I must have been screaming and crying pretty loud, because before either of us knew what was happening, I heard Luann’s voice, screaming at the top of her lungs from all the way up at her house: “LEAVE HIM ALONE!!” Larry and I both looked. Luann churned her chubby legs and in seconds had churned herself down the street to where we were and began beating on Larry with her hammy fists, her face red and wet with angry tears, yelling the same thing over and over again, LEAVE HIM ALONE, LEAVE HIM ALONE! I could tell Larry didn’t know what to do. He’d been taught, I think, that it wasn’t right to hit girls, but after Luann had clocked him a few times on his chin—and you could tell she was actually hurting him—he started to fight back. Pretty soon they were going at it like two guys, until finally Larry must have figured enough was enough, and scurried off inside his house. Luann stalked the sidewalk in front for a couple of minutes just to make sure he wasn’t coming back out.
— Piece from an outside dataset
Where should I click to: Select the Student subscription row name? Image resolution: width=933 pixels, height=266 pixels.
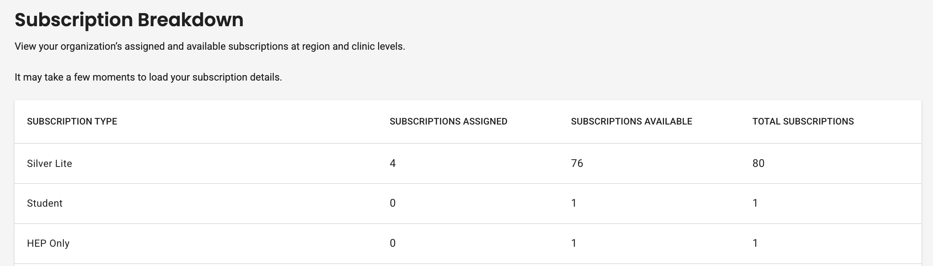(x=45, y=203)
I sat on my lawn, still crying, when she walked by. She was crying, too. Her dress was torn and smudged with dirt from the gutter, and her hair had been pulled loose from the barrettes she’d been wearing. We looked at each other as she passed. I didn’t know what to say. She paused for a second in front of the driveway, as if she might say something. Other than a few sobbing hiccoughs, nothing came out. Slowly, however, her face softened into a smile. Then she walked resolutely back up the street to her house and went inside.